Extracted data entries:
━━━━━━━━━━━━━━━━
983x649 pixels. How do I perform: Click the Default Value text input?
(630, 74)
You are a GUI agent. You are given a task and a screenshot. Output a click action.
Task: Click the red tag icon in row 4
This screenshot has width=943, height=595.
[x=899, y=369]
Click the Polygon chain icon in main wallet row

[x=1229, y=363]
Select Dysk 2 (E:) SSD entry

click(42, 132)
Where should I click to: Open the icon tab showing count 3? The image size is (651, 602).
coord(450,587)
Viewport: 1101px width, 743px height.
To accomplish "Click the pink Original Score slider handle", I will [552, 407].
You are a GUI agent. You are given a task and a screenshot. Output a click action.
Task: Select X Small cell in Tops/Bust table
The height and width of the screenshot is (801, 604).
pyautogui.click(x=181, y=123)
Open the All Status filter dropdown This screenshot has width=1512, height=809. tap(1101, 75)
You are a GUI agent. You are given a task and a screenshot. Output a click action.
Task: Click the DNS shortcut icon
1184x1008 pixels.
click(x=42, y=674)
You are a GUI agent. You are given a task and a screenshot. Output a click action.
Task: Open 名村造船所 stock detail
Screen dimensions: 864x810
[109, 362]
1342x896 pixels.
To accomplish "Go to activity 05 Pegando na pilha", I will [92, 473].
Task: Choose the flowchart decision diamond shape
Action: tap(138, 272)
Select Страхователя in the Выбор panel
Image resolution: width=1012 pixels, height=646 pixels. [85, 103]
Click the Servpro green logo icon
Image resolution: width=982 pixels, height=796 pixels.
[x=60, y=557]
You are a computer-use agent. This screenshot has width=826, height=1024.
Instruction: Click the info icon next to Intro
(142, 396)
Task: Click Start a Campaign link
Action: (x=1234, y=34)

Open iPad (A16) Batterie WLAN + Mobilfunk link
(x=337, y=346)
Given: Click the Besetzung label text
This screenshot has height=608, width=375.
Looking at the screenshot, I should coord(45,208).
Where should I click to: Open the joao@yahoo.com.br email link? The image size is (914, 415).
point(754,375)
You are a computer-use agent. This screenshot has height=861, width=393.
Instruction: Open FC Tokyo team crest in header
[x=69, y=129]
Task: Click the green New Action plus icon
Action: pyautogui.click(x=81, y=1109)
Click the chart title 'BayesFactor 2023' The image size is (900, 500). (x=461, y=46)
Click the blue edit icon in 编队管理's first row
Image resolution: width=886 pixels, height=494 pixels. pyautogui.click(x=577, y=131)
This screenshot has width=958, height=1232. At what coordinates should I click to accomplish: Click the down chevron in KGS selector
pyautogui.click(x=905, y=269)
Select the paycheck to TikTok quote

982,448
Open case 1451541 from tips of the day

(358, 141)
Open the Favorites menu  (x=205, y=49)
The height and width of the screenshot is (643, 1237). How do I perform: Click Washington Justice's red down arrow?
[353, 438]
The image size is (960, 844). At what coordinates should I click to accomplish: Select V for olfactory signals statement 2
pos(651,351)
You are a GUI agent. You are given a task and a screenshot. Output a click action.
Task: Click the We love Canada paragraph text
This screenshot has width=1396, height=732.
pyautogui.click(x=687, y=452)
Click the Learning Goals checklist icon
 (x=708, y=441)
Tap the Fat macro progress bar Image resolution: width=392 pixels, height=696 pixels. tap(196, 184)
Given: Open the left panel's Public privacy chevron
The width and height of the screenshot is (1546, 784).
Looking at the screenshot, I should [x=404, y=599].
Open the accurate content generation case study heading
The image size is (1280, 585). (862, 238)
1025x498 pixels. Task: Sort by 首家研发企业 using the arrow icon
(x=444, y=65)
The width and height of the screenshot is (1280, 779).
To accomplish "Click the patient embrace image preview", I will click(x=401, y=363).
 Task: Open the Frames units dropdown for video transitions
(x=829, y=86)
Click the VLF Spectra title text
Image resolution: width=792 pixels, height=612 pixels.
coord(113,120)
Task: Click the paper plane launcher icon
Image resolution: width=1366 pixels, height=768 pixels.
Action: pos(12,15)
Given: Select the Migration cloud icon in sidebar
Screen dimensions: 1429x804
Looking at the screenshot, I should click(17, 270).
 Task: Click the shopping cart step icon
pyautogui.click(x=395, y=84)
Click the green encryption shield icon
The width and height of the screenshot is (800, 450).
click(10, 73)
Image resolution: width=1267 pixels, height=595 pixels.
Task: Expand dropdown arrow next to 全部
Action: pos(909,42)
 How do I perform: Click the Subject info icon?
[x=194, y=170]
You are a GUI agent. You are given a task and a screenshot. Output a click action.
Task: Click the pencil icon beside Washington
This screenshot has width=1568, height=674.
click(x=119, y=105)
━━━━━━━━━━━━━━━━
About this exercise: Which of the lines above mention the word "title"? Pull those lines out.

Solution:
Click the chart title 'BayesFactor 2023' The image size is (900, 500). (x=461, y=46)
Click the VLF Spectra title text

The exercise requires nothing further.